Saar also sees that the base is having an undesired effect on the detainees, as well. The problem is that if the detainees were not radicals when they came into the base, there was a good chance they would be radicals when they came out. Detainees begin to attempt suicide more frequently either as a means to protest their treatment or to escape the (by design) hopelessness of their situation.
Amidst all this, Saar comes to the realization that most of the detainees either don't belong there or are of little-to-no intelligence value. Indeed, at one point another officer reveals to Saar that the military knows that most of the detainees at Gitmo should not be there but is purposefully releasing them slowly and in small numbers because to do other wise would make the US look bad.
Saar, either perusing detainee files or witnessing interrogations first hand sees much futility in the process, with inexperienced guards trying to force* or bully information out of detainees who simply become less likely to respond. He juxtaposes this sort of interrogation technique with a non-mp investigator he is assigned to work with who uses casual conversational techniques to patiently extract information from detainees.

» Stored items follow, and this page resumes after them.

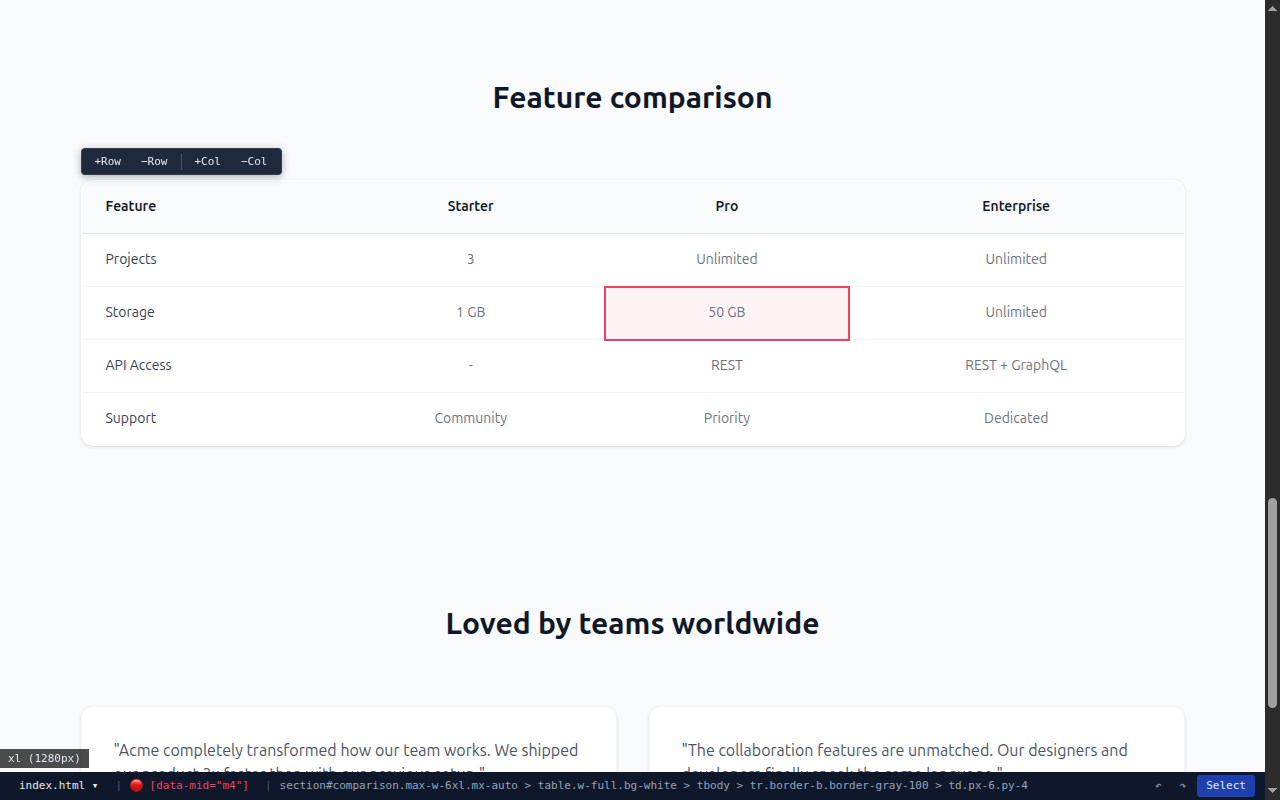1280x800 pixels.
Task: Remove a row with the −Row button
Action: (x=154, y=161)
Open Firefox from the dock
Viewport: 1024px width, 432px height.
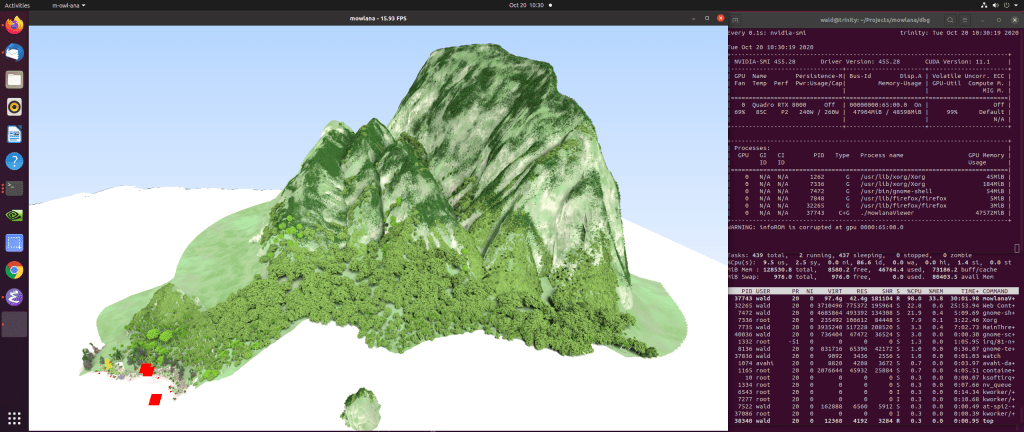click(14, 26)
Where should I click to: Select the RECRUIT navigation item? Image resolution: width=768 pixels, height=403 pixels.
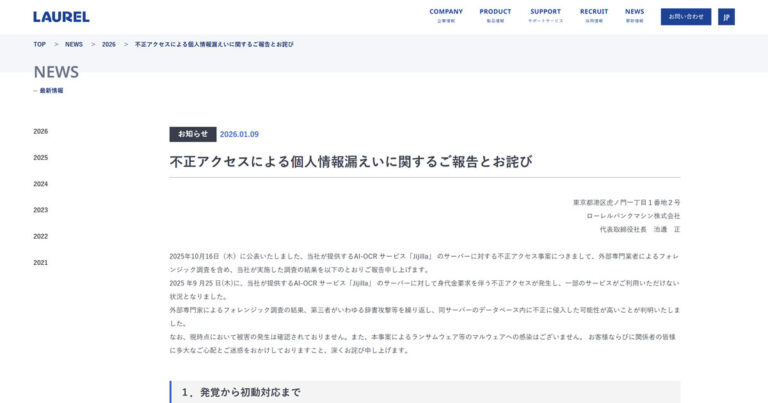(x=594, y=15)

Despite the general uselessness and counterproductive nature of what Saar witnessed going on at Gitmo, the base commander, General Miller maintained that Gitmo was obtaining valuable information to help combat terrorism. The emptiness of this rhetoric is exemplified in this pointed passage recounting a conversation between Saar and visiting Major General Keith Alexander
I gave him a quick highlight of what we did, highlighting the positive to the extent I could, per the drill, but then General Alexander asked me a pointed question. How many of a certain kind of classified report had we sent out from my office?But the ultimate point to be taken from the book, which Saar summarizes in his epilogue is this:
He caught me off guard because I knew that he was referring to reports released thoughout the U.S. intelligence community worldwide. Our office, for all the intrigue General Miller liked to cloak it in, didn't do that. Frankly, the results of our work didn't merit that treatment. "Well, sir," I said. "We haven't issued any reports like that. Primarily our product is used internally here at Camp Delta."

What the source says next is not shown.